While the Ottawa Police were called to escort us, pro-Beijing groups took photos and videos of us and continued to follow us even as we drove away. After the protest, many of us were doxxed, our private information was maliciously published.

Canadians across the nation are forced to hide their identity or be targeted by pro-Beijing forces. What is even more worrying – these interference campaigns are emboldened by Chinese diplomats in Canada. Tong Xiaoling, the Consul General in Vancouver has called on ethno-nationalistic unity as an attempt to assert control over the Sino communities.

Hong Kong is not only a foreign issue, which is why our demands are not only about advancing and striving for Hong Kong’s democratic future, but also reflects ongoing issues facing Canadian communities.

Alongside Citizen Press Conference, we consulted with 13,000 Canadians and Hong Kongers through a survey to inform Canada’s five demands of action.

  1. Provide humanitarian support for Hong Kongers, Uyghurs, Tibetans, Chinese, and other communities fleeing the Chinese Communist Party – the CCP
  2. Invoke sanctions against Chinese and Hong Kong officials for human rights atrocities
  3. Protect Canadians’ constitutional rights and freedoms from erosion
  4. Investigate and combat foreign interference into Canadian institutions
  5. End all exports of military/police goods and technology

While we commend the decision to suspend sensitive military exports to Hong Kong, Canadian education institutions continue to be in a vulnerable position for trading funds for intellectual properties. Three Canadian universities are in the top 10 list in collaborating with the People’s Liberation Army: McGill University, University of Waterloo, and University of Toronto.

Foreign-state influence is deeply rooted in various aspects of Canadian society, including academia, media, social media, student communities, private sector, education and political institutions. It has become clear, there is a coordinated campaign to infiltrate and influence Canadian society – this is a part of the CCP’s global authoritarian agenda.

There is overwhelming support in Canada to stand against human rights atrocities. Co-signed by 27 community leaders and supported by 75 Parliamentarians from all major political parties – we are calling on the government to invoke Magnitsky-style sanctions, in collaboration with other middle powers.

The CCP has shown complete disregard for international rules. State suppression has only accelerated under the guise of COVID-19. Since the implementation of the national security law, the CCP is using oppressive tactics that are used in Tibet and East Turkestan. Notably, on the first day under the national security law, authorities have started to collect DNA from those who were arrested in Hong Kong.

There is persistent characterization that Hong Kongers readily have the resources to immigrate and all Hong Kong protestors are young. In reality, many do not have the material means to leave and may not qualify through regular pathways. We have a short window to act, before the CCP completely shuts down the freedom of movement in Hong Kong.

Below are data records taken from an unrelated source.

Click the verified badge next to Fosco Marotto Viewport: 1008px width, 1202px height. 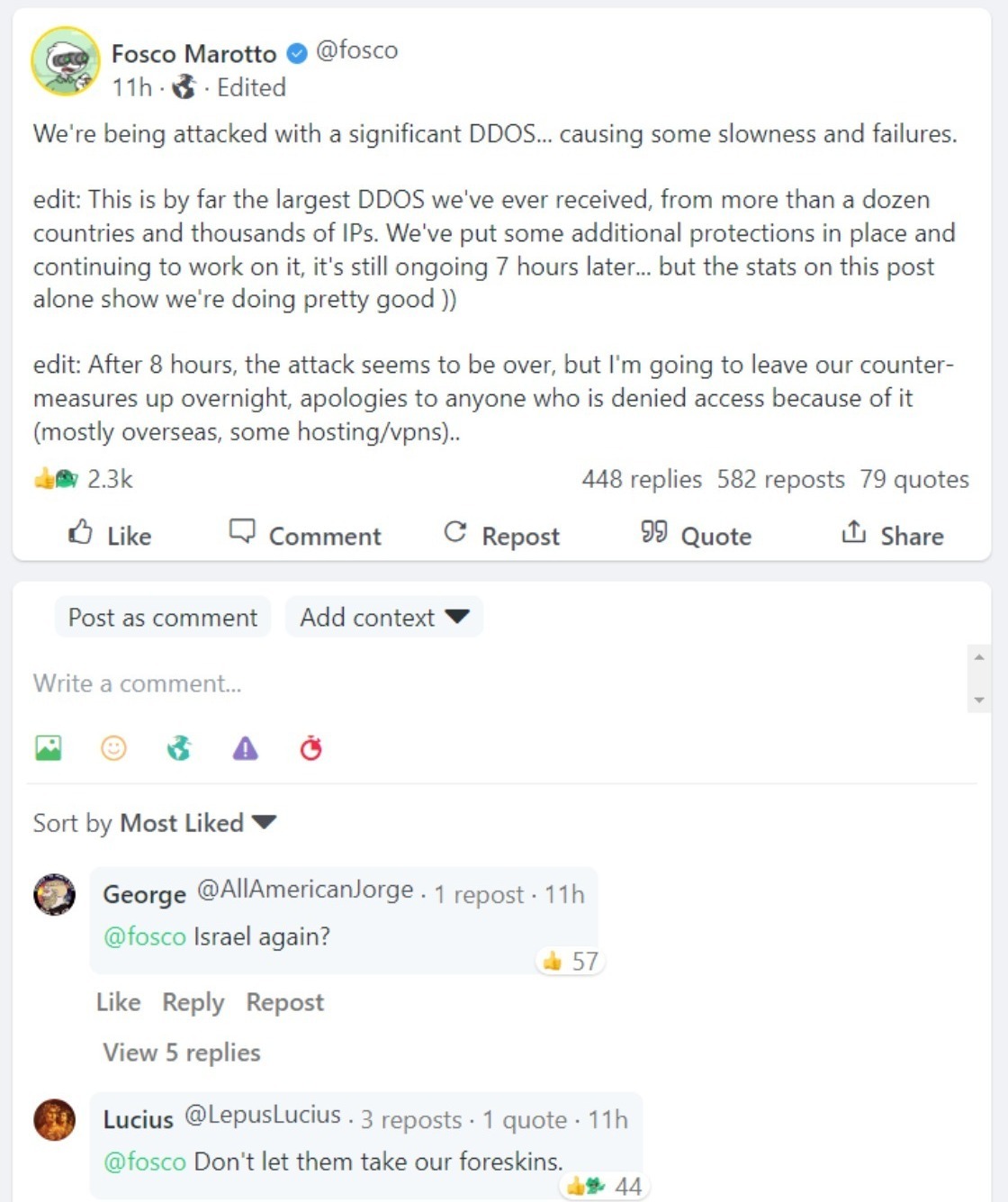(x=297, y=52)
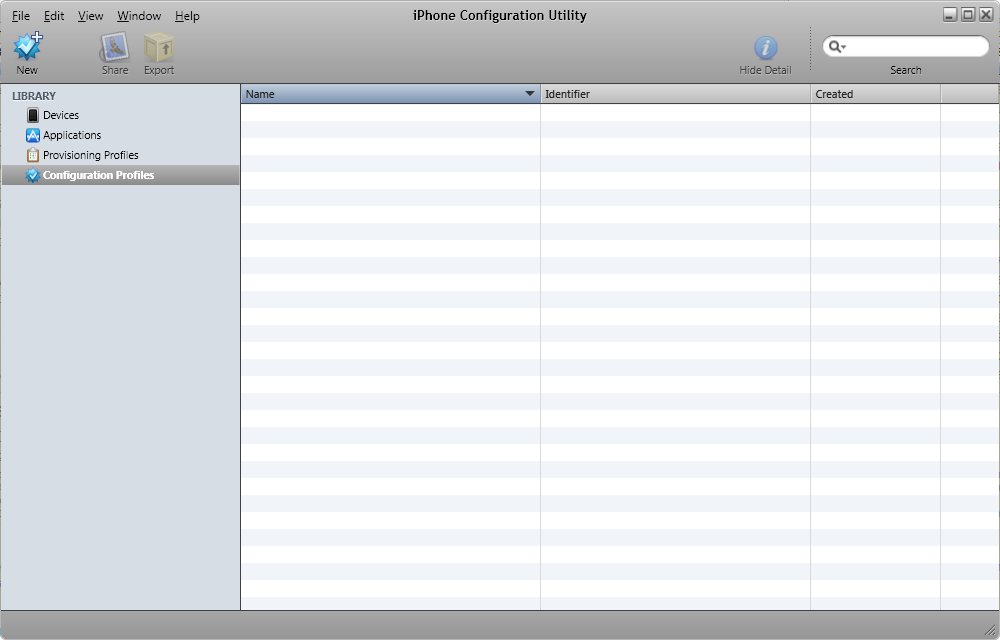Click the New profile icon

click(x=27, y=47)
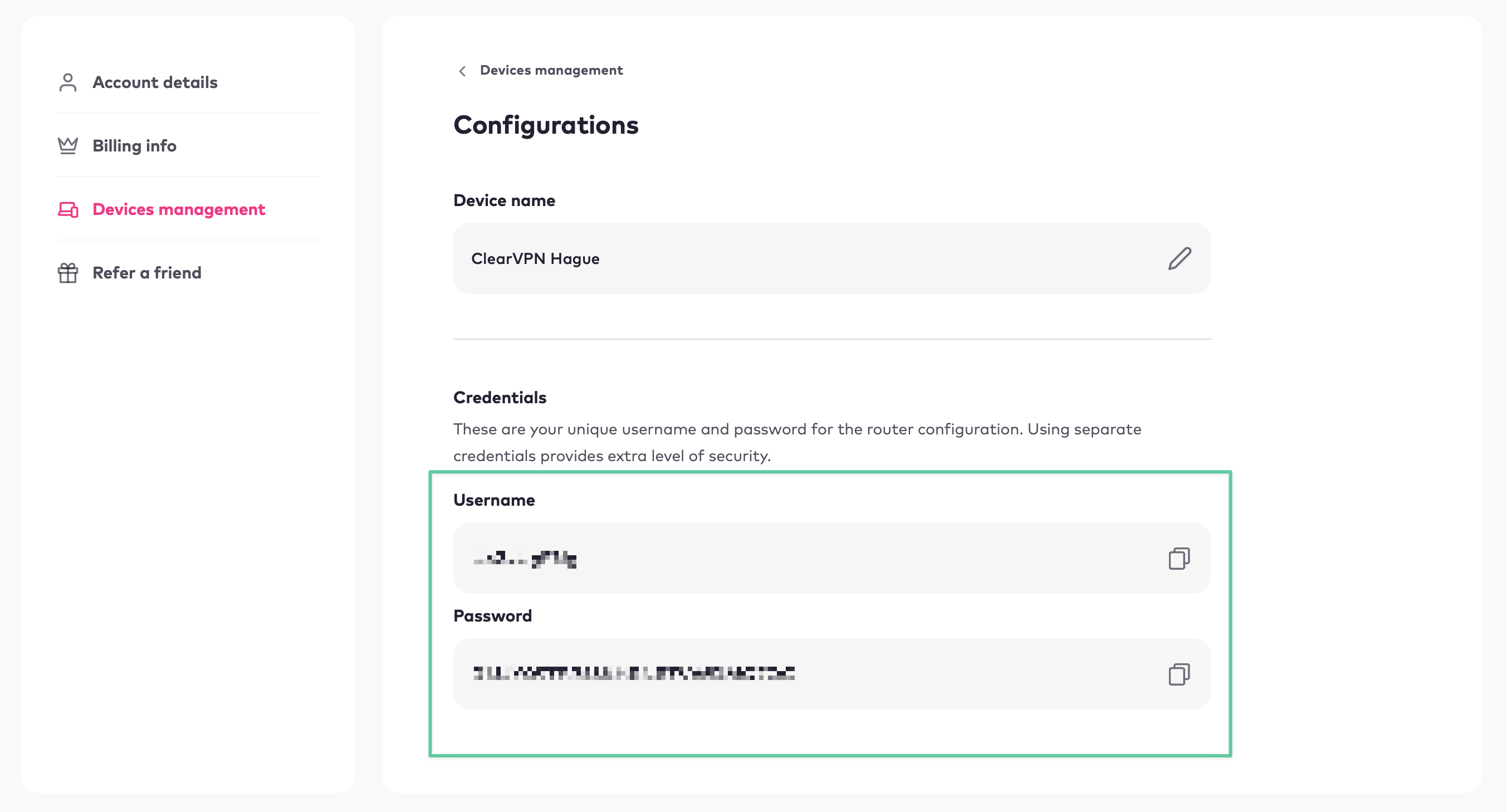The width and height of the screenshot is (1507, 812).
Task: Copy the password to clipboard
Action: coord(1179,674)
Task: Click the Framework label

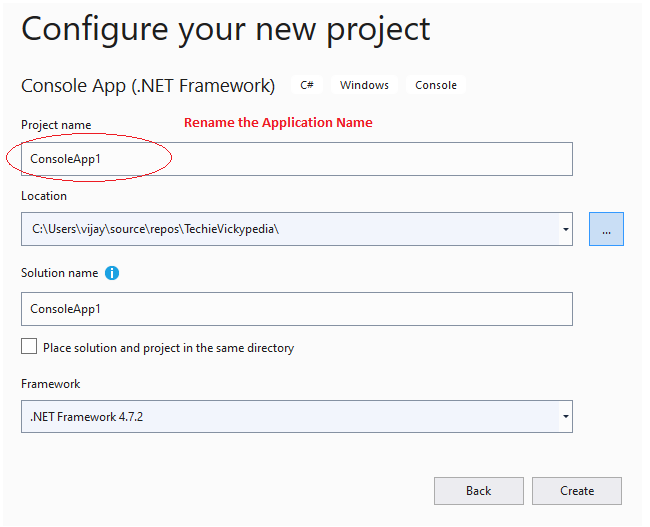Action: pyautogui.click(x=51, y=383)
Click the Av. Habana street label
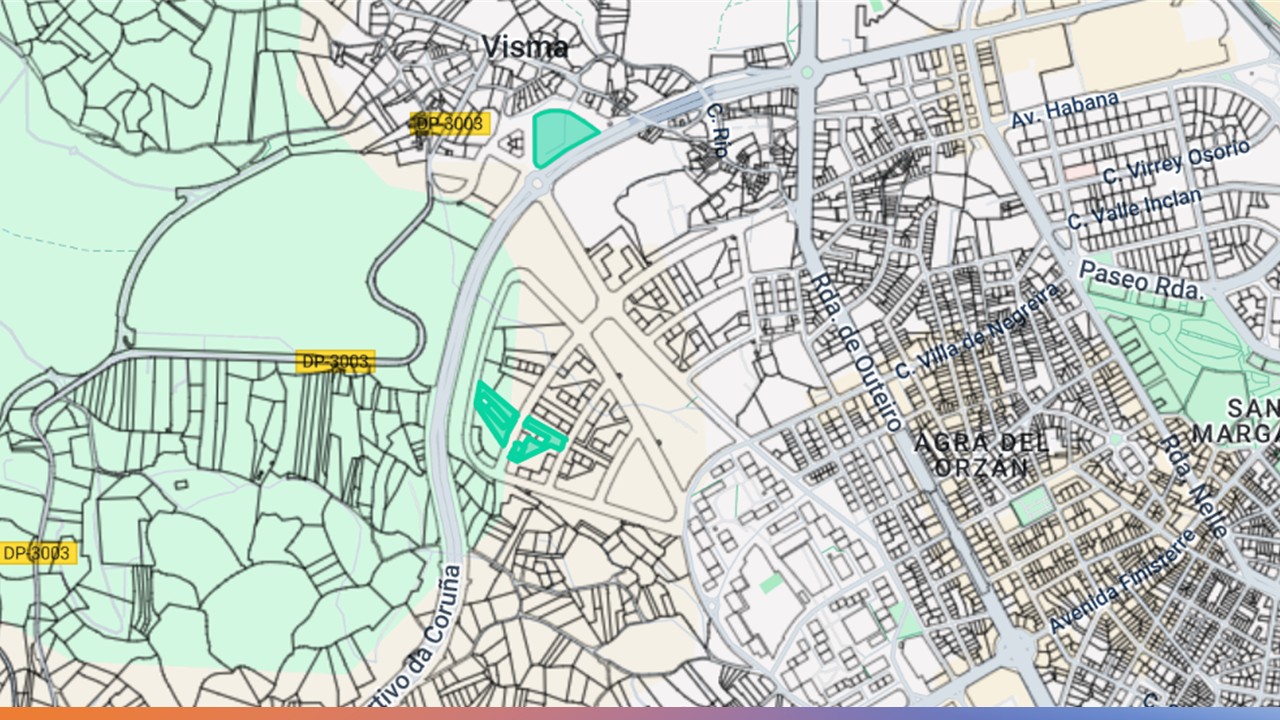Image resolution: width=1280 pixels, height=720 pixels. (1064, 109)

As for Canada’s role in Hong Kong’s democratic movement, I hope you can agree: The democratic future must be of the people, by the people, for the people of Hong Kong.

Before wrapping up, I want to acknowledge the narrative that the CCP has created: an illusion of net-benefits in trading with China. It is naive to expect them to change. Time and again, the CCP has used trade as a weapon. It is absolutely crucial that Canada begins diversifying our trade and economic relations with countries committed to democractic development and upholding human rights.

Thank you again for inviting me to speak here today. I look forward to your questions. I hope we can offer insights to advance Canadian interest in this larger discussion of Canada-China relations.